== Exercise goal ==
Copy out word for word everything from the first line of the items down to and including the line that contains "Action: 21,239". Give only those lines.

== Data to use ==
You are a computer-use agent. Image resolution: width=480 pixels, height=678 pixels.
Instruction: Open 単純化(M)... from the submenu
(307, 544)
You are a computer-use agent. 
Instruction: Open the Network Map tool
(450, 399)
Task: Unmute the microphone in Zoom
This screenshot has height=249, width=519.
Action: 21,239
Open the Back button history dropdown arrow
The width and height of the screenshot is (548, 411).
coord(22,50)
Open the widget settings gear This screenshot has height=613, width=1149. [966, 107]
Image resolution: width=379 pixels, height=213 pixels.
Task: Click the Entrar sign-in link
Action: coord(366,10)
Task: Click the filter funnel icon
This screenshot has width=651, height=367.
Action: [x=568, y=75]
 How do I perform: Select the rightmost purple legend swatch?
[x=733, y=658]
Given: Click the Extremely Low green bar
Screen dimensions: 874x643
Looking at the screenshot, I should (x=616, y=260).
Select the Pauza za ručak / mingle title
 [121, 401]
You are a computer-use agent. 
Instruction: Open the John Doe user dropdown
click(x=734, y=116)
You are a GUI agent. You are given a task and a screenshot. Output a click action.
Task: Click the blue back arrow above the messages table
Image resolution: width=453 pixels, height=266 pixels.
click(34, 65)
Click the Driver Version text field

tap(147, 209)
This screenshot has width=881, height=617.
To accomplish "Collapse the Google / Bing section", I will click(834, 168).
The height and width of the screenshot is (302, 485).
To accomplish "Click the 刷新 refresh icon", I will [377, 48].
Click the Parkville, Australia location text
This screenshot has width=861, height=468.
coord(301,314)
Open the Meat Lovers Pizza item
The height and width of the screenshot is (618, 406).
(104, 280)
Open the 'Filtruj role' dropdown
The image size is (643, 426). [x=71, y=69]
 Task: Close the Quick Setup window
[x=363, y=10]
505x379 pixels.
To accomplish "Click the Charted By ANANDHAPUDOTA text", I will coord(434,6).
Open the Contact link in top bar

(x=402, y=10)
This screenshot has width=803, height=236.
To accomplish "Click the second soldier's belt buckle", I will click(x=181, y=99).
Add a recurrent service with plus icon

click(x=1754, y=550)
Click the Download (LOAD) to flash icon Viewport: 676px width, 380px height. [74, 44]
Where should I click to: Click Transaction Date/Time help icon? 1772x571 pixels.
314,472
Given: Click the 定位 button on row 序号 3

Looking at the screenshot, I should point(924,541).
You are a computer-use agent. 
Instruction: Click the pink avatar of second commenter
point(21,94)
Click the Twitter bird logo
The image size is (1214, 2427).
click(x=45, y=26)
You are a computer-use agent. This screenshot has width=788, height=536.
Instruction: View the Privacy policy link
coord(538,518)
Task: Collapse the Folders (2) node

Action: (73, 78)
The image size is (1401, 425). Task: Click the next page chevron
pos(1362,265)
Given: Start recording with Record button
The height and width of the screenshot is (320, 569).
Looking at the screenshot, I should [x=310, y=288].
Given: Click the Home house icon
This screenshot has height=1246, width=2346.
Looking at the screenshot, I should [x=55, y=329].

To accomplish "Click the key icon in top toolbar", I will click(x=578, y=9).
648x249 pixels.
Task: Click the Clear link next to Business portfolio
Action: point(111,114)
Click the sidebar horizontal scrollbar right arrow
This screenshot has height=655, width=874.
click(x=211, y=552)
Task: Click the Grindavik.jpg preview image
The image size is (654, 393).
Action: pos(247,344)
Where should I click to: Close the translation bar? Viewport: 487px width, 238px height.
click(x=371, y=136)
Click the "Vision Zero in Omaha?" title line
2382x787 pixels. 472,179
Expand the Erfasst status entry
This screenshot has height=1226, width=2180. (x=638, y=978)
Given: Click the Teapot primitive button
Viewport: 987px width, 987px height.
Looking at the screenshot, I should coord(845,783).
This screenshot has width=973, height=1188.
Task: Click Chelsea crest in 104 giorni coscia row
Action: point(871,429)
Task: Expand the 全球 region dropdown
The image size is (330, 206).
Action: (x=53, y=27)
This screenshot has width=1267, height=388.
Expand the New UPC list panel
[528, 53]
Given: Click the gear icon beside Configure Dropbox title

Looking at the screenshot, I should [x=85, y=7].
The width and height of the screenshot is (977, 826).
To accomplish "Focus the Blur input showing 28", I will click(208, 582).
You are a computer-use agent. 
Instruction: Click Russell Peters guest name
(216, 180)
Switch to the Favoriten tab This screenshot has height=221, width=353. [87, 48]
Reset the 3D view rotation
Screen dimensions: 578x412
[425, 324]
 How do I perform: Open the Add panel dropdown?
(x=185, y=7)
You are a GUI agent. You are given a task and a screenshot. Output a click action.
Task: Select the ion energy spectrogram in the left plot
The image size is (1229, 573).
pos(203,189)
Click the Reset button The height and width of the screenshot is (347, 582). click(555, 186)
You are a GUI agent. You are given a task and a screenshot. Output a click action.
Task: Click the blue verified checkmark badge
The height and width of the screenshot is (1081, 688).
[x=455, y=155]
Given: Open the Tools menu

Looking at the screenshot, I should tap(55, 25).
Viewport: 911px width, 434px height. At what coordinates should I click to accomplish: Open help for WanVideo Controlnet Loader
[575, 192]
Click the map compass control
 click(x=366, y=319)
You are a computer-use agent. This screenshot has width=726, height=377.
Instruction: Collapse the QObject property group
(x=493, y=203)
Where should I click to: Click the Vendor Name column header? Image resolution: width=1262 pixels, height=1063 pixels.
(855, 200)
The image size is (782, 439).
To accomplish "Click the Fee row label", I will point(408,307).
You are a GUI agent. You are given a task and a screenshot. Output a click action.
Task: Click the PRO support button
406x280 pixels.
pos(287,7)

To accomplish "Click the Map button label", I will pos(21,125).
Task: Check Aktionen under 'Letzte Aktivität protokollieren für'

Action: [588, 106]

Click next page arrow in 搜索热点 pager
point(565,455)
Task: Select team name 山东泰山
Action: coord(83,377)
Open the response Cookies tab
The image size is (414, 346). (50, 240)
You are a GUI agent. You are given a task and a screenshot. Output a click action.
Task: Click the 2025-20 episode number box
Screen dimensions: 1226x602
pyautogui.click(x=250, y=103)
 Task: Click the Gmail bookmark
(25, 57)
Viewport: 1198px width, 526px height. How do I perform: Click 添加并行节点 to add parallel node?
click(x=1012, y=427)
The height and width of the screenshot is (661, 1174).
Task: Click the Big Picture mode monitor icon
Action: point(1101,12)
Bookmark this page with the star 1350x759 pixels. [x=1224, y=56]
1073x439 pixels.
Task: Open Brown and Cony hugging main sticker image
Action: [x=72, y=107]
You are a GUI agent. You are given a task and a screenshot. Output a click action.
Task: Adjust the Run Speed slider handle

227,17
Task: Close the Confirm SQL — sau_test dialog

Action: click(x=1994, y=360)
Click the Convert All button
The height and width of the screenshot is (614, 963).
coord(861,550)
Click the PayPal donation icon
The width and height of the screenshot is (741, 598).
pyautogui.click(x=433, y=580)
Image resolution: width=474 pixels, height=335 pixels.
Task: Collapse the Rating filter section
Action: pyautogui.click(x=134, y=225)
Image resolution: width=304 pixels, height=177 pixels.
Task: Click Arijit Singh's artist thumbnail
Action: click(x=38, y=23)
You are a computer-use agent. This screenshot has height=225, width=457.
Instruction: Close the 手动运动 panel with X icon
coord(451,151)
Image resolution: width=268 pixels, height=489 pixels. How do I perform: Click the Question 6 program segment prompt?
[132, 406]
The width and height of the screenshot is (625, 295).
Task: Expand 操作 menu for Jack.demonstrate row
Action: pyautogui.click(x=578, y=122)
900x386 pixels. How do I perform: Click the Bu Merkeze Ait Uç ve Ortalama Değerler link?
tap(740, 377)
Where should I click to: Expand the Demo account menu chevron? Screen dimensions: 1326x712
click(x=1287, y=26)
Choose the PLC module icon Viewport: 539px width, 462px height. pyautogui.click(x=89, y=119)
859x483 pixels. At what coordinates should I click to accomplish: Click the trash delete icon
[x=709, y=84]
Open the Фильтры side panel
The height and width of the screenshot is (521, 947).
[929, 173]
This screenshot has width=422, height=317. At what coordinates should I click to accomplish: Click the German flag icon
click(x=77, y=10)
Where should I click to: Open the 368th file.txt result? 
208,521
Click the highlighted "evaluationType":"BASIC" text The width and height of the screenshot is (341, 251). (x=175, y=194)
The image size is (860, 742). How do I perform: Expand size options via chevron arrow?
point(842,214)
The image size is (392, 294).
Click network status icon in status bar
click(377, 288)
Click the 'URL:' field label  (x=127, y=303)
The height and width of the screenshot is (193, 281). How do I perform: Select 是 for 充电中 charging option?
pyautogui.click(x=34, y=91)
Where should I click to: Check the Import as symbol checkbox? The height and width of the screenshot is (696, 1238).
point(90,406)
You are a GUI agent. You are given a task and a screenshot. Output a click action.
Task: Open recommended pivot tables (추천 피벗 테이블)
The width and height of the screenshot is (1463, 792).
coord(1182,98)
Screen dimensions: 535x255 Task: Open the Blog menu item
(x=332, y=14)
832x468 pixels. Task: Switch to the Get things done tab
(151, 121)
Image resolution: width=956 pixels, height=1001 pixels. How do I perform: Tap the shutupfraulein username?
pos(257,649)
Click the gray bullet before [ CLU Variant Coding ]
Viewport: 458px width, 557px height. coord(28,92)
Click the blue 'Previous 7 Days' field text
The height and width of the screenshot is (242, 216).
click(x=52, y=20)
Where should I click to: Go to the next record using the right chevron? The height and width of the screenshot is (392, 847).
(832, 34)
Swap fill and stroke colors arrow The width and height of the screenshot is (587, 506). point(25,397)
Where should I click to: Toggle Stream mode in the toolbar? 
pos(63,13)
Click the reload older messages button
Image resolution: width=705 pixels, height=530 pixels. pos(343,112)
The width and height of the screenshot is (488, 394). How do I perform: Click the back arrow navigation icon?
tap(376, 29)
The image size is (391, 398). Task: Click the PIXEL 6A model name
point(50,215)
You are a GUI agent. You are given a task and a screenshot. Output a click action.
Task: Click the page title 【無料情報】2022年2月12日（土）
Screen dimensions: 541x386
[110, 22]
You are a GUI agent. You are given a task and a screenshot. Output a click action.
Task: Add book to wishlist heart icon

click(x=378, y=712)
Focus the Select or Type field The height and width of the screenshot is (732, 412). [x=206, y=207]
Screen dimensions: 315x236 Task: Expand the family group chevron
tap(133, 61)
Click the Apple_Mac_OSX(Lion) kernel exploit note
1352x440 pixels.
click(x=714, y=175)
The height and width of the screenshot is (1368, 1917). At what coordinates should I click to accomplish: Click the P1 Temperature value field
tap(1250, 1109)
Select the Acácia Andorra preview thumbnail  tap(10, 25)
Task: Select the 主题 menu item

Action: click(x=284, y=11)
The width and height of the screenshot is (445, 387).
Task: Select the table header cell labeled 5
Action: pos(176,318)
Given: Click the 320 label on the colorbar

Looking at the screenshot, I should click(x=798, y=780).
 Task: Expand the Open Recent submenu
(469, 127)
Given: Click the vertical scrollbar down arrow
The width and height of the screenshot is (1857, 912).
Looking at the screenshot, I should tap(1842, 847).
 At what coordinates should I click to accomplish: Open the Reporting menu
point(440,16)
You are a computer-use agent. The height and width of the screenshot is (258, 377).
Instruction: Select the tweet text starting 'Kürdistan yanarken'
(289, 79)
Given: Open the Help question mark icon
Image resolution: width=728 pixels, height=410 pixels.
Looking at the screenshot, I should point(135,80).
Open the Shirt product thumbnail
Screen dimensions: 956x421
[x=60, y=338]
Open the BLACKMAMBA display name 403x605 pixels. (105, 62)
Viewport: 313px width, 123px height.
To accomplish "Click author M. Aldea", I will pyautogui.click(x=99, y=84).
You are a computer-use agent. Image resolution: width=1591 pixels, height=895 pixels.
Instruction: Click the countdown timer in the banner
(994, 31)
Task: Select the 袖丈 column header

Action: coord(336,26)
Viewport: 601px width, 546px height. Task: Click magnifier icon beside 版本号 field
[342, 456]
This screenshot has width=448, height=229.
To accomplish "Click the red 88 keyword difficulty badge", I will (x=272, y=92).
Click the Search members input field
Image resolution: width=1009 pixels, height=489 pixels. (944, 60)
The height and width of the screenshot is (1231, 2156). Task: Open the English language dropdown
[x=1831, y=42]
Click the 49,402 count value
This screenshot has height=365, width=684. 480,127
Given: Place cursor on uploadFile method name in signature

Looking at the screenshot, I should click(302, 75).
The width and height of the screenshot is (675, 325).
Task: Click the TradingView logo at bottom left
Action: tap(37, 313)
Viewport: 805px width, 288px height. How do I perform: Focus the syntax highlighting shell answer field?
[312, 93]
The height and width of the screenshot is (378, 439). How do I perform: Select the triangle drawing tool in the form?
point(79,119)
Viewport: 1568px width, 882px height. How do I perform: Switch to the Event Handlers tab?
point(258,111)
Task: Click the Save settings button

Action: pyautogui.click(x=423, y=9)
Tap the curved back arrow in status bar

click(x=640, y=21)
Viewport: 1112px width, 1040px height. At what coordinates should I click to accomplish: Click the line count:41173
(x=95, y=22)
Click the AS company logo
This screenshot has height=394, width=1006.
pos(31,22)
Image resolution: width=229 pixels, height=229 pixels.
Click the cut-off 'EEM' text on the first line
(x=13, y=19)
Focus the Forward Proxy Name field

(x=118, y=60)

== Response to this task ==
You are a computer-use agent. Image resolution: width=480 pixels, height=678 pixels.
Instruction: Open 単純化(M)... from the submenu
(307, 544)
You are a computer-use agent. 
Instruction: Open the Network Map tool
(450, 399)
Task: Unmute the microphone in Zoom
This screenshot has height=249, width=519.
Action: 21,239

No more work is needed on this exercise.